The Sept Place -
Part One 02/02/03
Sept Places, or "Seven
Places", are the backbone of the transport system for long distance
travellers in Senegal. A typical Sept Place will be a mostly white or blue 7-seater
Peugeot. The model is hard to determine as these cars have all seen better
days. Windscreens vary from cracked, through very cracked to how in the hell
doesn't that collapse inwards on top of us?" The chances of finding a sept
place with an intact windscreen must be a thousand to one, and on the sole
occasion when I was lucky enough to travel in that thousandth vehicle, where
through the inevitable statistical likelihood the windscreen was actually in
on unbroken piece, I was amazed to see that the screen had been scoured by
time into a sort of semi-opaque screen that defied safe driving (which of
course is not a requirement for sept place drivers)
Each of these cards is as
individual as its driver; it will have uncomfortable seats manufactured in
local shops no larger than the average toilet cubicle, and will be marred
with a thousand unpainted weld lines which mark the steady and oft-halted
progression of the vehicle's disintegration.
Getting a place in a sept
place involves first selecting the right on in the face of many helpful
gentlemen who will want you to pay them for something that you would rather
not have help with in the first place, because you are of course, to them,
no more than a potential source of income. The "gare routier" where you
catch these beasts from are inevitably full of low-lifes, but by a strange
contradiction luggage seems to be sacrosanct, especially once it has
entrusted it to the vehicle driver or luggage loader. Once you have found
the right sept place for your route you must find the ticket seller (fixed
price) and at the same time negotiate for your actual seat and the extra
that you pay to the driver for your luggage.
If you are more than
four-foot three it is impossible to spend more than an hour in the three
rear seats without suffering permanent damage to you spine. For the rest of
us the options are the middle row, or the "suicide-seat". Needless to say
the good seats fill up first, and you will need to be absolutely sure of
your place, usually by sitting in it, until the vehicle is ready to leave.
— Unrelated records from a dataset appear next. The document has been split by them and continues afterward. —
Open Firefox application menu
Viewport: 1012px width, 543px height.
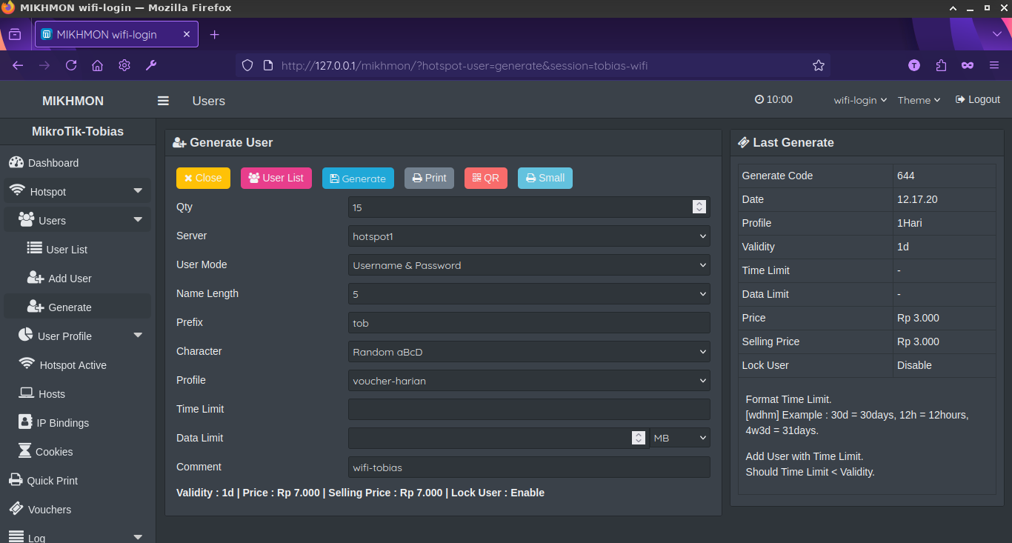(x=994, y=65)

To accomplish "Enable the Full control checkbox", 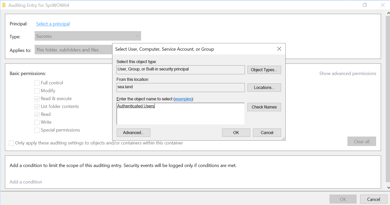I will point(37,83).
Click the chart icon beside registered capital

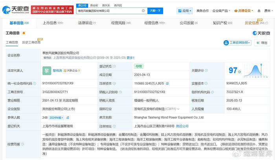click(x=167, y=84)
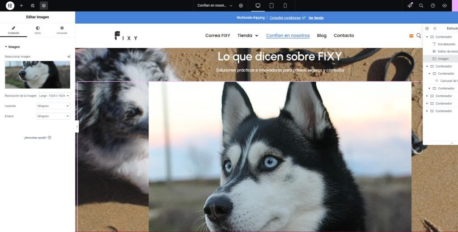Open the help question mark icon
Image resolution: width=458 pixels, height=232 pixels.
(433, 6)
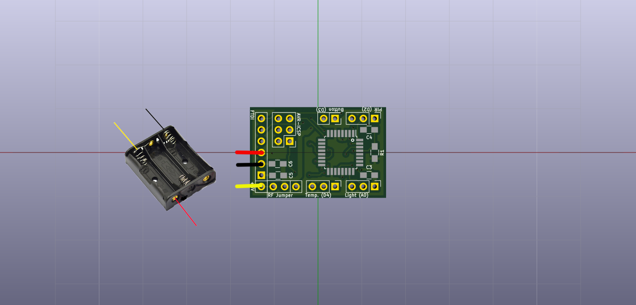Select the square pad of Button (D3) header
This screenshot has height=305, width=636.
click(x=335, y=118)
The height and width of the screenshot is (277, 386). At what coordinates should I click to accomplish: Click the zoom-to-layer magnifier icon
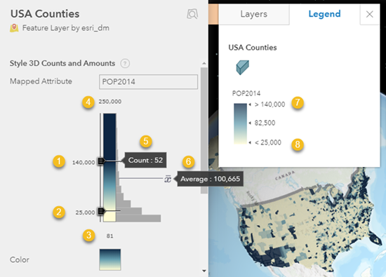point(192,14)
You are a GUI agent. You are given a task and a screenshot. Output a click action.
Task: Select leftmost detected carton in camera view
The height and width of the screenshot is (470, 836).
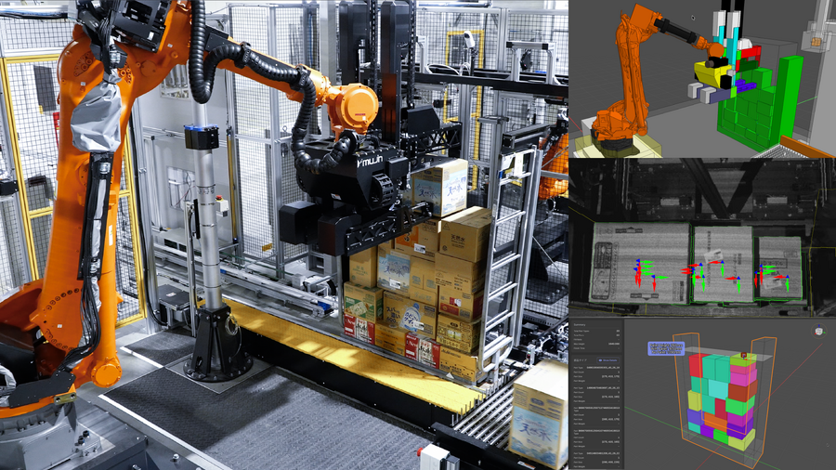pos(639,263)
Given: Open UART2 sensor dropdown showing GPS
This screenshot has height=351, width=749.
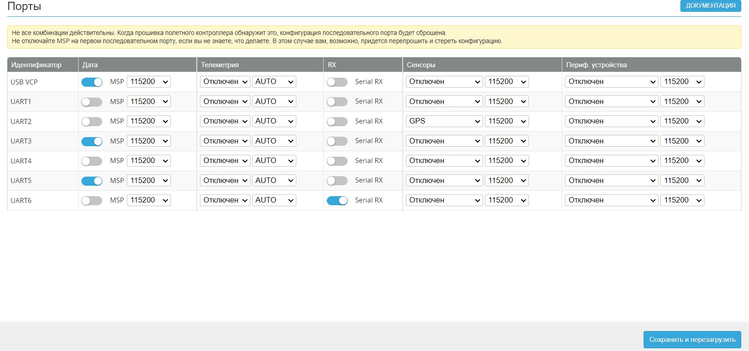Looking at the screenshot, I should point(444,121).
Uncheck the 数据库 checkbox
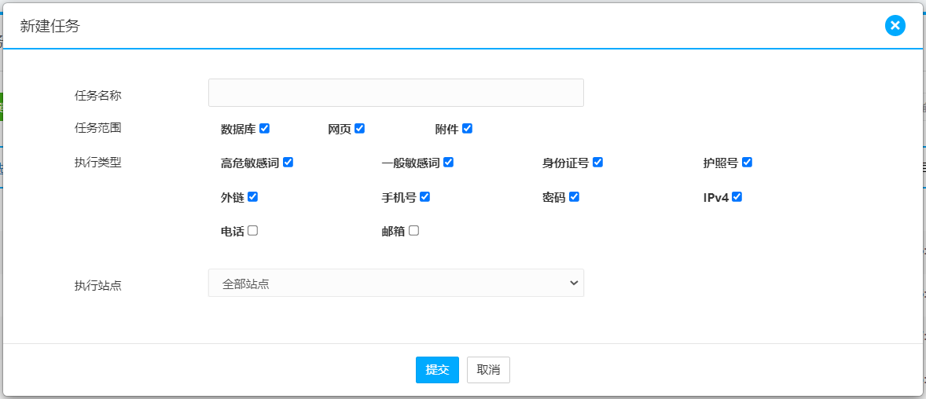This screenshot has height=399, width=926. [x=264, y=128]
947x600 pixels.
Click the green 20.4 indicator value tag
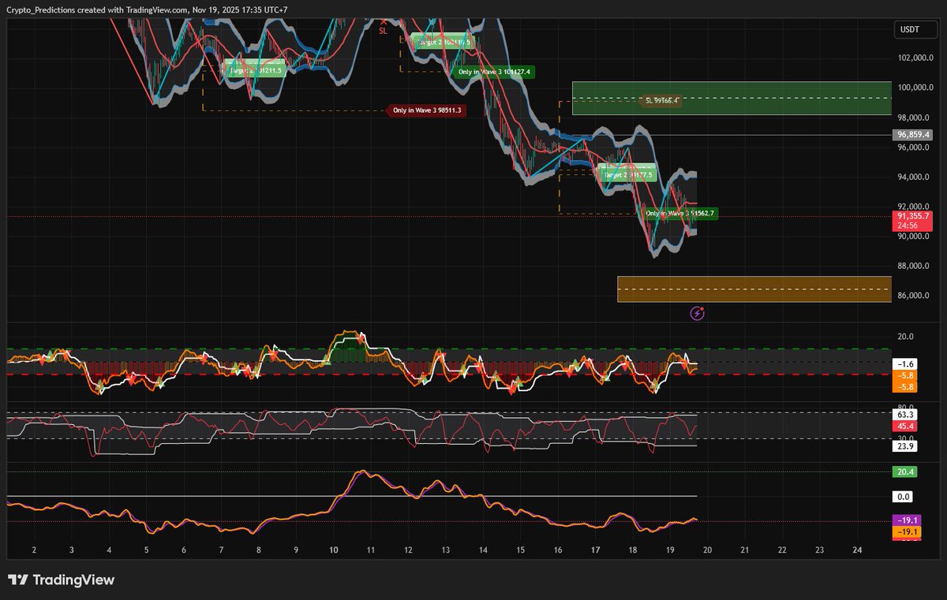click(x=904, y=471)
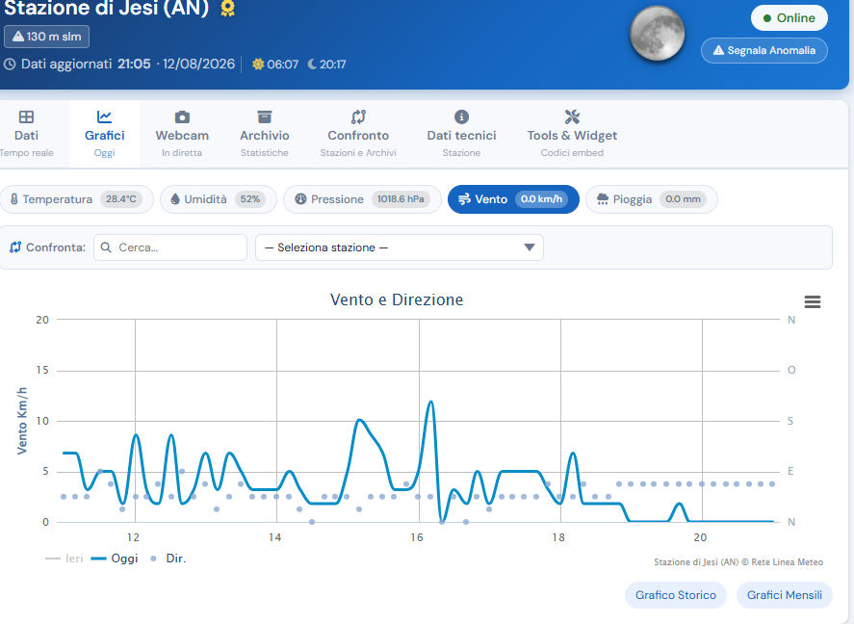The height and width of the screenshot is (624, 854).
Task: Click the award badge next to station name
Action: 227,8
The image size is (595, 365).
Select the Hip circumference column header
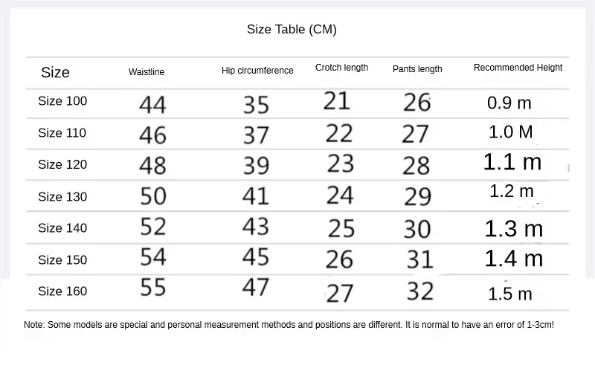pos(257,71)
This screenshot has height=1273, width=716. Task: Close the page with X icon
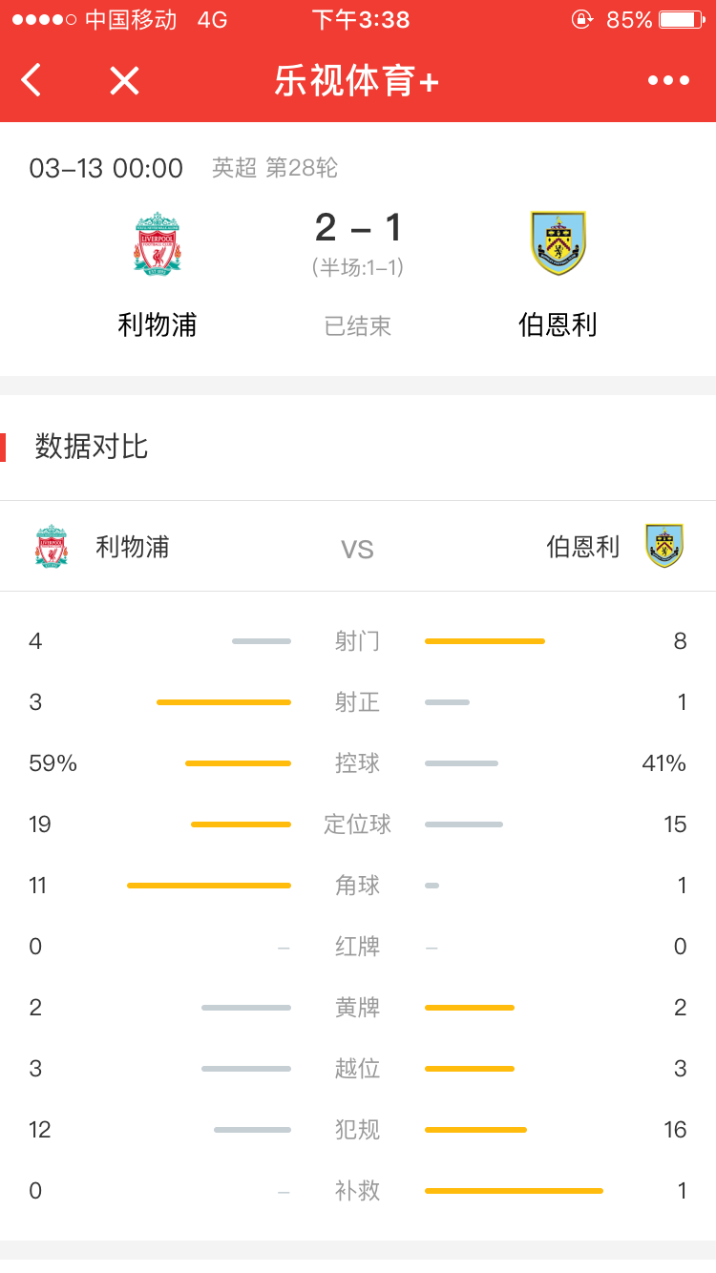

About now you will realise that you are sitting on the sunny side - I don't
know how this happens, but it always does.
On taking my seat I
always like to look at the odometer. The average mileage, if you can record
mileage in kilometres, will be somewhere between and 200,000 and 500,000
kilometres . The vehicle may have travelled far further, but no odometer I
ever saw was still working beyond this point.
The vehicles leave on a
strict African timetable, which is to say that they go when they are full.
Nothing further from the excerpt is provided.